Selon la thèse du ministère public, François Tartamella n'acceptait pas la séparation et l'idée de perdre la garde de ses enfants.

«Voyant qu'il était incapable de raisonner Emmanuelle Phaneuf, il est devenu en colère et a décidé de se venger, a dit Me Sylvie Villeneuve. Voulant faire souffrir Emmanuelle Phaneuf, il s'est attaqué à Laurie Phaneuf.»

Me Villeneuve a décrit François Tartamella comme un homme «contrôlant» qui avait mis un mot de passe sur son ordinateur et qui surveillait l'utilisation du téléphone de la maison. Elle l'a aussi présenté comme un homme «harcelant» qui pouvait appeler son ex-conjointe 23 fois de suite et comme un homme «jaloux» «obnubilé» par les photos qu'Emmanuelle avait prises aux côtés d'autres hommes au cours d'un voyage de filles à Cuba, un mois avant sa mort.

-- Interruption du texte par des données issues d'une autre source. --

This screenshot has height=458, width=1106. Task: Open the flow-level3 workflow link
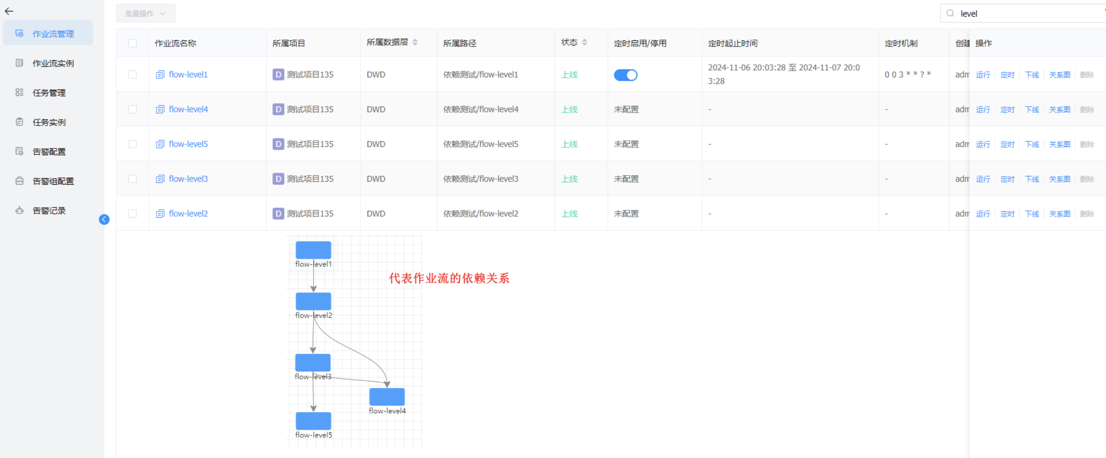(188, 179)
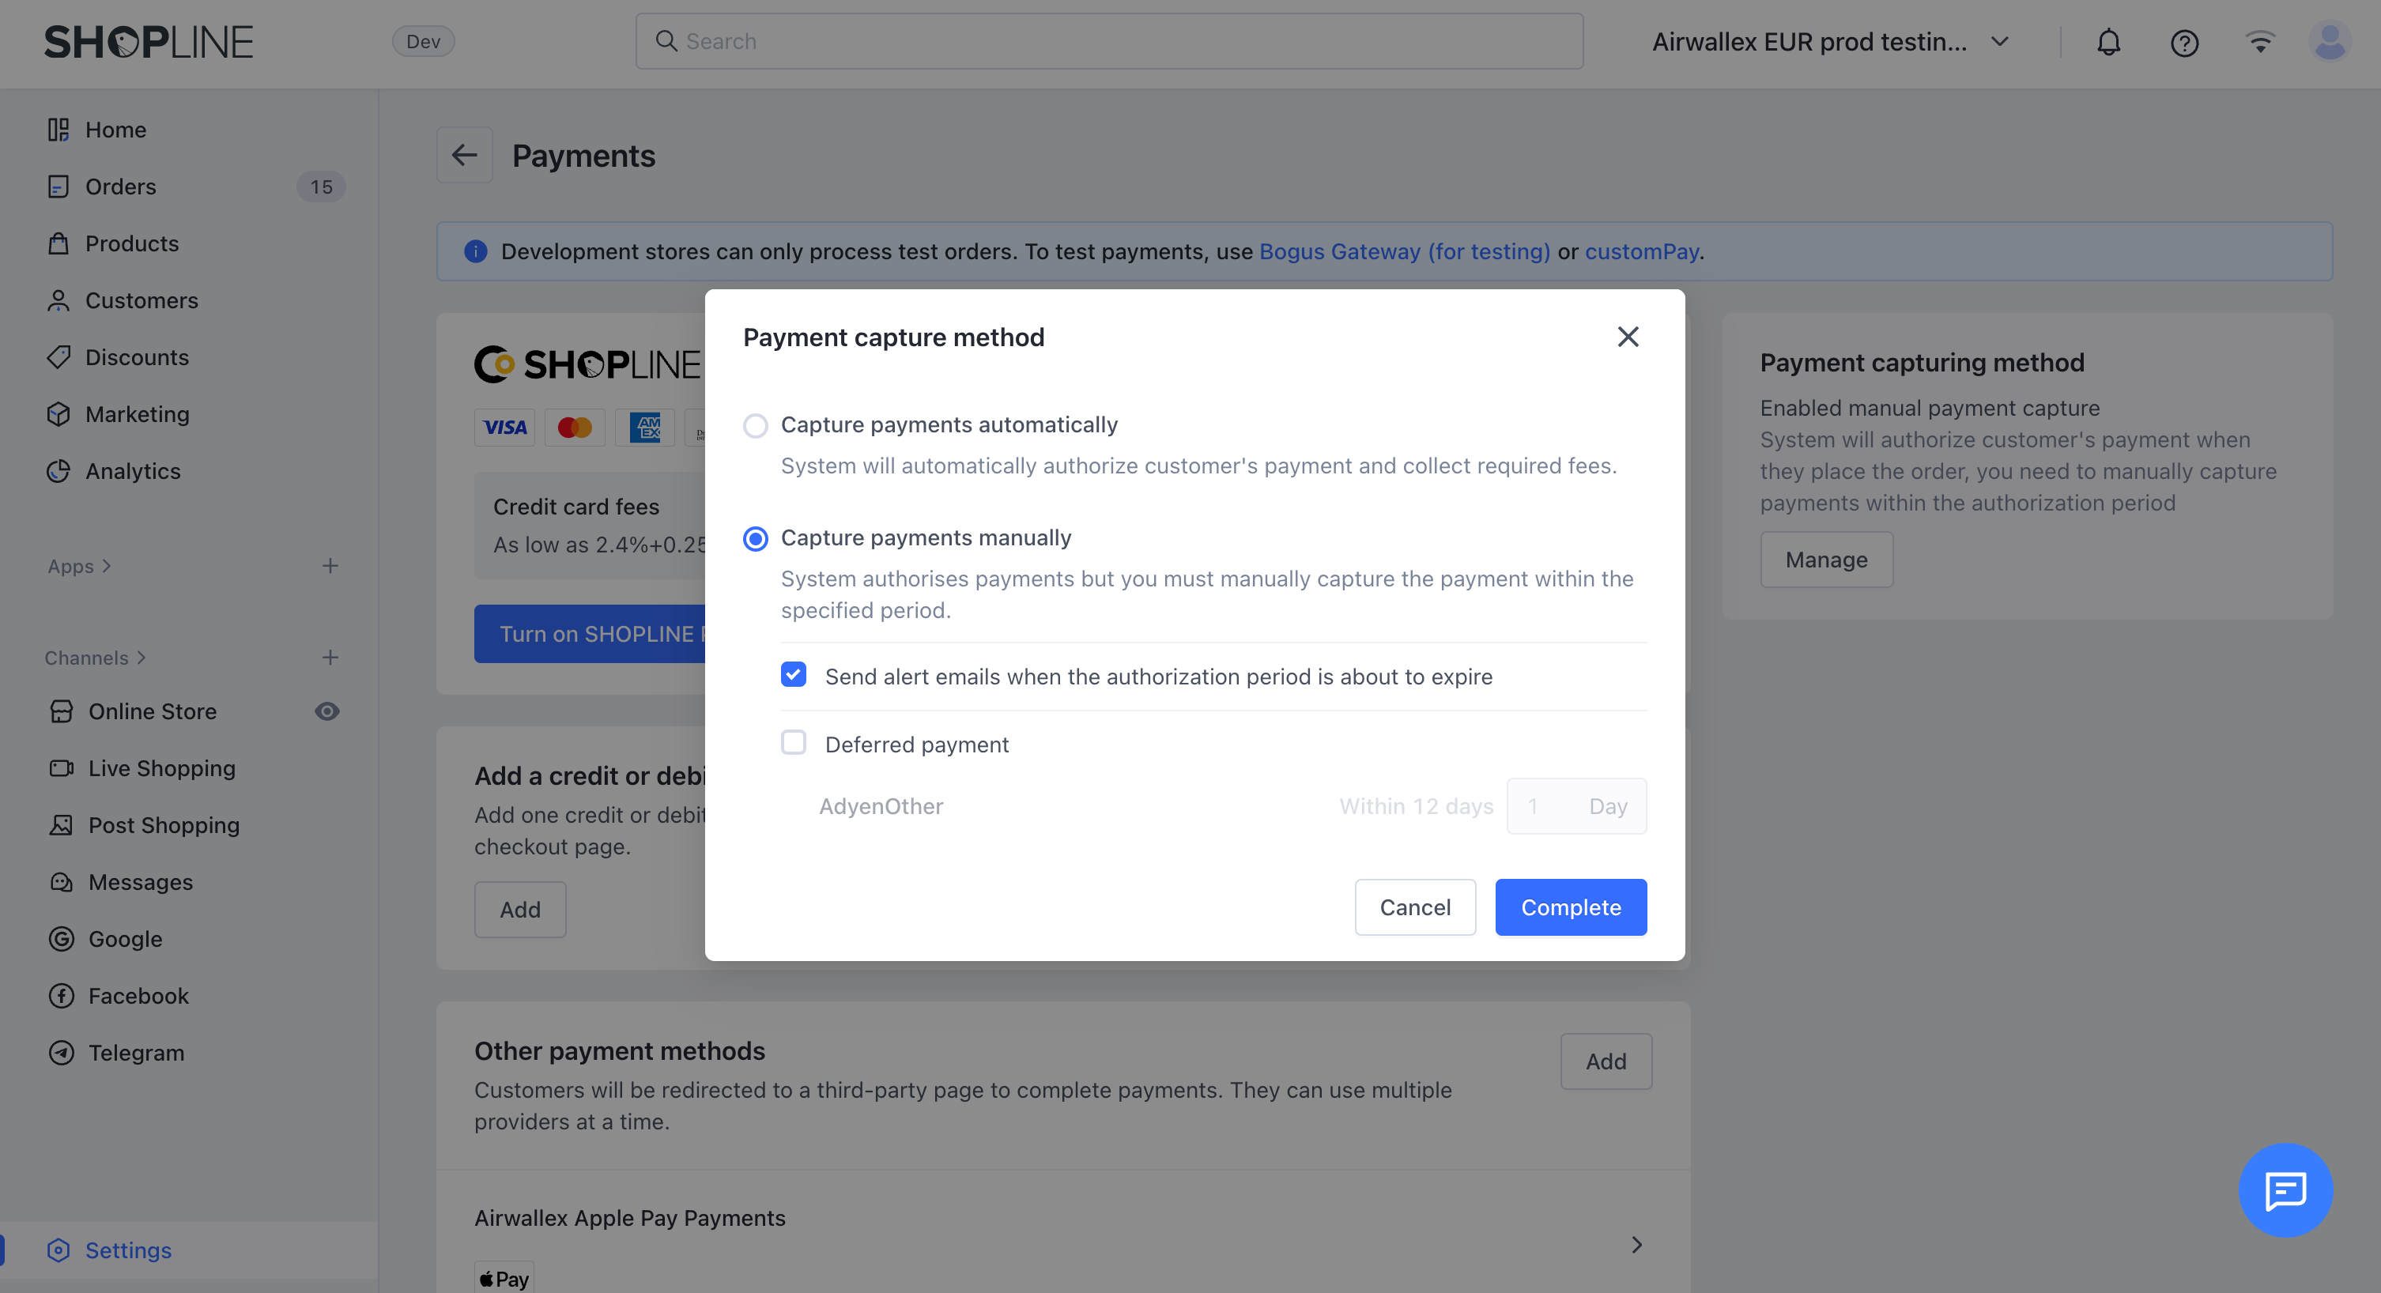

La Couronne s'est aussi attaquée à la crédibilité de l'accusé en relevant diverses contradictions dans son témoignage. Elle a mis en doute l'existence même de ses troubles mentaux. «Qu'est-ce qui peut expliquer la survie des enfants, sauf le fait qu'il n'était pas en dissociation?», a demandé Me Villeneuve

Le juge André Vincent donnera ses directives au jury ce matin. Puis le jury sera séquestré jusqu'à ce qu'il soit prêt à donner son verdict.